Occupational psychologist Professor Cary Cooper has a lot to say about the benefits of working from home. He cites some laws that may protect workers, and discusses the psychology behind why remote workers are not always trusted to use their time well. Here are a few snippets of advice to people who want to succeed at working from home.
(Photo Credit: sbat65/Flickr)
1. Office Space
Avoid lounging while working. If you will routinely work from home, set up an office area where you may work comfortably but free from distractions such as entertainment, sleep, or food and drink. Also, you will need a professional backdrop if you have video meetings with clients.
Let officemates and clients know your schedule. You may send out an “out of office” email when you are working remotely. Check your work email every hour if you can. The flip side of overcommunicating is being out of touch, and that may send the message that you are unavailable or not really working.
When Marissa Mayer banned working from home for Yahoo! employees, she cited the need for better communication and collaboration.
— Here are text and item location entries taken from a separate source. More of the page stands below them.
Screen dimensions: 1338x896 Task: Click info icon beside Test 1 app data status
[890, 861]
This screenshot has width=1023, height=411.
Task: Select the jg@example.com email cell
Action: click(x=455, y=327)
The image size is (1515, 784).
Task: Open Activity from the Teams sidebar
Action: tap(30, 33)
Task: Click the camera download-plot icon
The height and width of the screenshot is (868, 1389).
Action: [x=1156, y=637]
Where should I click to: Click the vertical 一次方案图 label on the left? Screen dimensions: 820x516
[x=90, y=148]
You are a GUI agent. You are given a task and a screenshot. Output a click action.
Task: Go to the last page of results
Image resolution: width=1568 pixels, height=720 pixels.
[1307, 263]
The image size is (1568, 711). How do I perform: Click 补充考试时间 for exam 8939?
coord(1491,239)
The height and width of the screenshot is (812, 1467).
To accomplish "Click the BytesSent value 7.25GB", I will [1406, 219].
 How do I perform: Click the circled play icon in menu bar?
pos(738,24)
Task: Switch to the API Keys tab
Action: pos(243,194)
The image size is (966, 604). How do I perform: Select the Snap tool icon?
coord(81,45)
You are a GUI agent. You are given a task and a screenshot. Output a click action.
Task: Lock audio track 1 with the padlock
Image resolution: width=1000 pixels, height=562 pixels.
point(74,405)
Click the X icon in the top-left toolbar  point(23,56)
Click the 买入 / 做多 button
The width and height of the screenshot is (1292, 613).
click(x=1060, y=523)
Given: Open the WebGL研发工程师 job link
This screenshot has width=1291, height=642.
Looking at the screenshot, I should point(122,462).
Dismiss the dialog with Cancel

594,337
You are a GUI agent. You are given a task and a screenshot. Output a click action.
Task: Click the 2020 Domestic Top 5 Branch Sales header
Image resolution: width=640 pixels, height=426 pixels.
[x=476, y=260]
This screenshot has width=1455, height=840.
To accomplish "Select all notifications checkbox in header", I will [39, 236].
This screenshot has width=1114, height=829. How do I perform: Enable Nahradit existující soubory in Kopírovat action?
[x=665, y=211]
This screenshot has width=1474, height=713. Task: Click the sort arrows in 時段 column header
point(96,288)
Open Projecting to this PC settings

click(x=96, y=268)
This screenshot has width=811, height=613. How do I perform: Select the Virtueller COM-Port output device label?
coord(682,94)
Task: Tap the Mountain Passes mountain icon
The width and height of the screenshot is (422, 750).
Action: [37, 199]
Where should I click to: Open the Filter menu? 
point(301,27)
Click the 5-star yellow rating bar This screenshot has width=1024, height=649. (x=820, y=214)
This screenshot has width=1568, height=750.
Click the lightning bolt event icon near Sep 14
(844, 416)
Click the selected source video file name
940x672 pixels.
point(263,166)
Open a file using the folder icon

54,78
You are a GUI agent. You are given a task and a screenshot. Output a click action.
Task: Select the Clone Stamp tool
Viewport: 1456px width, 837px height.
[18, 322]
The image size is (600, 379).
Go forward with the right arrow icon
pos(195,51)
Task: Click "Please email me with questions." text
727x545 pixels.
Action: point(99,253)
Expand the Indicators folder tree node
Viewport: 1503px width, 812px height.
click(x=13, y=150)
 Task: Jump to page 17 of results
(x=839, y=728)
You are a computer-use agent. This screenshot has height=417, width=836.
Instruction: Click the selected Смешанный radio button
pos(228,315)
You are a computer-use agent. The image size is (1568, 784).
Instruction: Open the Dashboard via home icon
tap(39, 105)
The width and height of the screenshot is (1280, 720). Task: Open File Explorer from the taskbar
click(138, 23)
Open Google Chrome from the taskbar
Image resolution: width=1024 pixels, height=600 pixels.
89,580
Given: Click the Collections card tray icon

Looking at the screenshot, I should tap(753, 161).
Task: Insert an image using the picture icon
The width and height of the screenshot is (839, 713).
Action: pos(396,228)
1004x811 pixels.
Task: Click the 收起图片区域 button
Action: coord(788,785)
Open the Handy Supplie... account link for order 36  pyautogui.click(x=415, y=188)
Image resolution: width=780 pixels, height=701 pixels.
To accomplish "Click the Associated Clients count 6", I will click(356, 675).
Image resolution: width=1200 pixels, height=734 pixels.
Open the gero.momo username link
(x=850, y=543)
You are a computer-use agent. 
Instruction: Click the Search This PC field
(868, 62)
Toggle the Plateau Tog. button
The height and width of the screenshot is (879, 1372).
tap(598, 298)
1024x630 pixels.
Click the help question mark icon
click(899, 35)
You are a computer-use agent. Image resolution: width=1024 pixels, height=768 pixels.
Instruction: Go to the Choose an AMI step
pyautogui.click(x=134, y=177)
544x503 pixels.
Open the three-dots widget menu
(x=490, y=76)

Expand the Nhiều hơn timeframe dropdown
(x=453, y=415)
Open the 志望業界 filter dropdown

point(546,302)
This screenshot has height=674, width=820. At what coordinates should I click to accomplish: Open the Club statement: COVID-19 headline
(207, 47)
She also stated that “speed and quality are often sacrificed when we work from home.”
3. Spin is Important
Professor Cooper warns homeworkers against talking about working remotely as if it were a vacation. This gives the wrong impression, and causes co-workers to feel resentful and to not trust that you are actually working when you are not in the office.
Instead, when you are in the office, speak freely about what you accomplished while working remotely. Let people know how productive you are and how valuable your achievements are. You may sound like a braggart, but they will be more likely to trust you to focus on work from remote locations.